Technology, applications, and attributes
March 14, 2011
Even though metal-cored wires have been gaining popularity in recent years, there seems to be some mystery and misconceptions surrounding this filler metal. To better understand these wires it helps to consider the technology behind them and the applications for which they are best suited. Additionally, it is important to know the general characteristics of metal-cored wires, along with the ways they can provide potential improvements in the welding operation.
Every welding power source, component, and filler metal has its unique benefits, as well as certain limitations. Metal-cored wires are no different.
While certainly not a new technology, metal-cored wires have been gaining popularity in recent years, particularly in the manufacturing, fabricating, and repair industries. Still, among the general public, there seems to be some mystery and misconceptions surrounding this filler metal.
To gain a better understanding of metal-cored wires, it helps to consider the technology behind these filler metals and the applications they are best-suited for. It is also important to learn about the general characteristics of metal-cored wires, along with the potential ways they can improve welding operations.
Metal-cored wires have a different structure and composition than solid wires, which result in distinctive operating characteristics. The wires consist of a hollow metal sheath filled with metallic powders and/or alloys, including iron, that are designed to provide various characteristics such as arc stabilization and high tensile strength.

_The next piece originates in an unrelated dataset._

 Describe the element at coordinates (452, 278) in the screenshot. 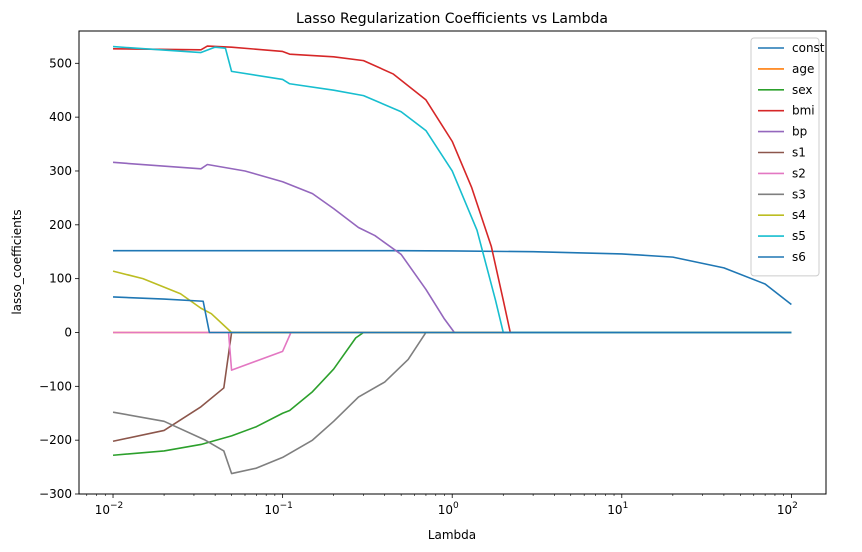

I see `series-line-const` at that location.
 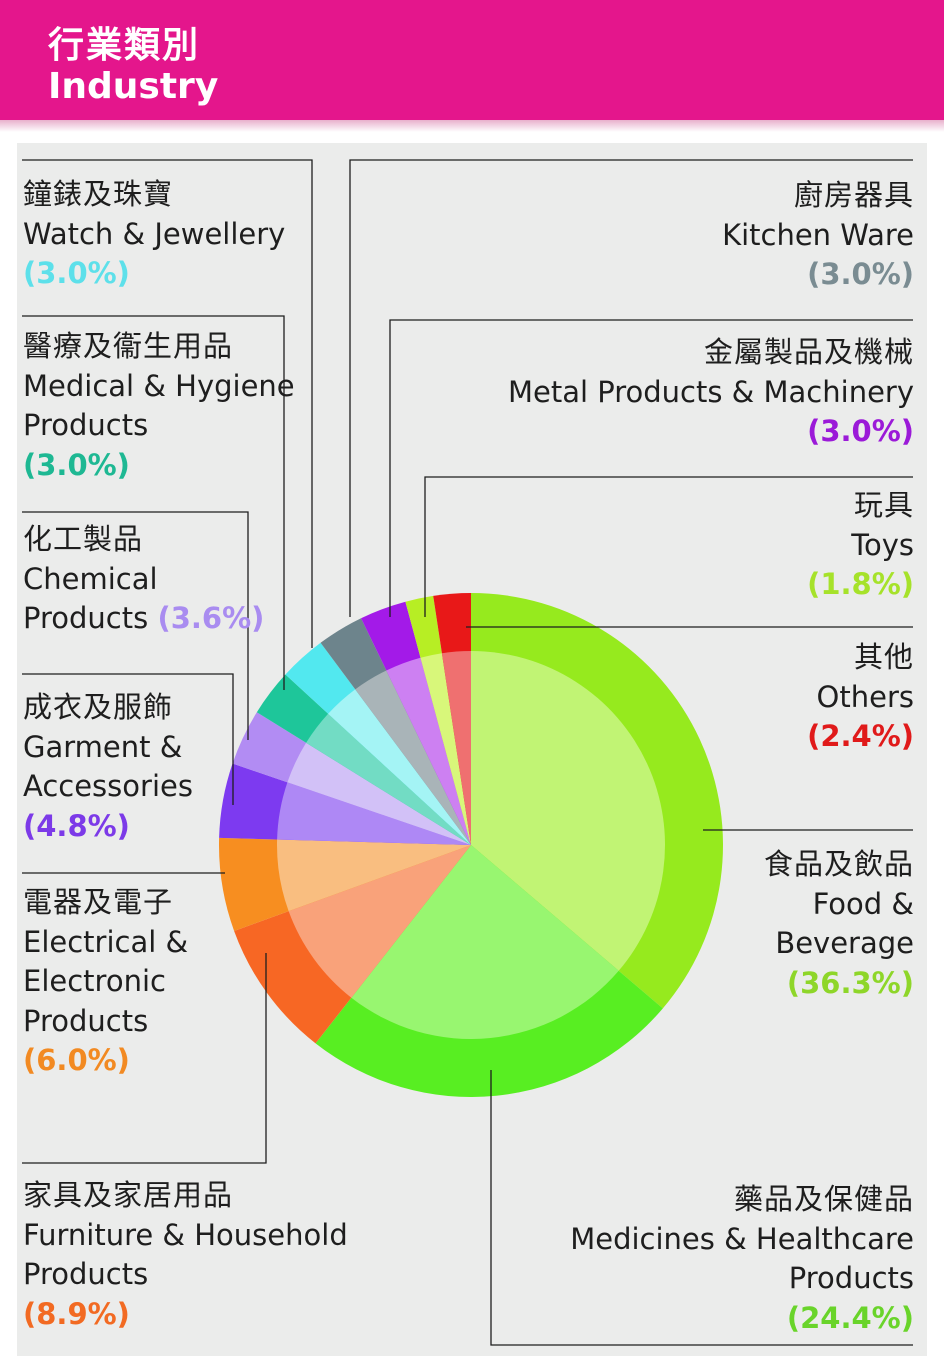 What do you see at coordinates (94, 981) in the screenshot?
I see `label-electrical-en-2: Electronic` at bounding box center [94, 981].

With their tubular structure, metal-cored wires carry the welding current through the outside metal sheath to the workpiece instead of through the entire cross section, as solid wires do. At equivalent amperage settings, metal-cored wires also carry higher current densities. They produce a broad, cone-shaped arc and a wide penetration profile, as well as a high burnoff rate that can help increase the deposition rate and provide a faster travel speed.
Metal-cored wires operate using the spray transfer mode of droplet transfer with shielding gas mixtures high in argon (a minimum of 75 percent argon is recommended). Using a constant-voltage (CV) power source, the wires are capable of flat, horizontal, vertical-down, and overhead welding. They also can be used for vertical-up welding with a pulsing-capable power source or with a CV power source adjusted to the short-circuit mode. Generally speaking, the wires operate at a lower deposition rate in the vertical-up position than flux-cored wires and at about the same deposition rate as solid wires in the same position.
Typically, metal-cored wires are available in diameters from 0.035 to 0.093 in.
Metal-cored wires are appropriate for welding on mild, low-alloy, and stainless steel. They work particularly well in the automotive industry for welding components such as chassis and steel wheels, primarily because of their ability to provide a wide bead profile and high travel speed.
In the manufacturing and fabrication industries, metal-cored wires are suitable for welding agricultural and heavy equipment, as well as railcars, mostly because of their ability to weld through the rust and mill scale (the fine oxide layer found on hot-rolled steels) typically encountered in these applications (see Figure 1). The wires can weld on these 0.25-in. and thicker materials, as well as the thinner materials found in the food and chemical industries. The wires, however, are not recommended for welding sheet metal.
Other applications in which metal-cored wires can be used include welding piping or other components with poor fit-up, applications prone to burn-through, and those requiring aesthetic bead appearances. They also are suitable for single- and multipass welding using a robotic or automatic welding process.
Metal-cored wires can be an alternative to submerged-arc or gas-shielded, flux-cored welding processes in some applications. They also might be suitable in applications that typically employ solid wire, such as those requiring single-pass welding for welds that are 3 in. or longer welds in the flat and horizontal positions using the spray transfer mode.
When switching from solid wires to metal-cored wires, welders often can increase the wire diameter by one size, allowing them to standardize on a single wire diameter within their facility and permitting welding on many joint sizes and material thicknesses.
Because of the way that metal-cored wires carry the welding current and burn off, they create very little spatter and slag and offer good gap bridging. Certain metal-cored wires have a chemical composition that helps minimize silicon deposits at the toes of the weld, while others are formulated to provide a specific chemistry or to increase tensile or impact strengths. Most can minimize porosity and provide good side-wall fusion to reduce instances of undercut in the final weldment and rework on defective parts.
Like other filler metals, metal-cored wires adhere to the same strict industry standards. All carry an American Welding Society (AWS) classification, and many are compliant with standards set forth by agencies such as American Bureau of Shipping (ABS), the American Petroleum Institute (API), and Det Norske Veritas (DNV).
On average, metal-cored wires cost more per pound than other filler metals, particularly solid wire. Companies typically select them because of their potential to reduce costs, especially in pre- and postweld areas.
Preweld operations are often used for grinding, sandblasting, and degreasing materials in preparation for welding. Metal-cored wires often can eliminate the need for these activities because they can weld through mill scale and rust. They also create little spatter, which can eliminate the need for antispatter and separate cleaning operations before painting. In certain cases, the elimination of such pre- or postweld operations can allow companies to reallocate labor elsewhere in the welding operation.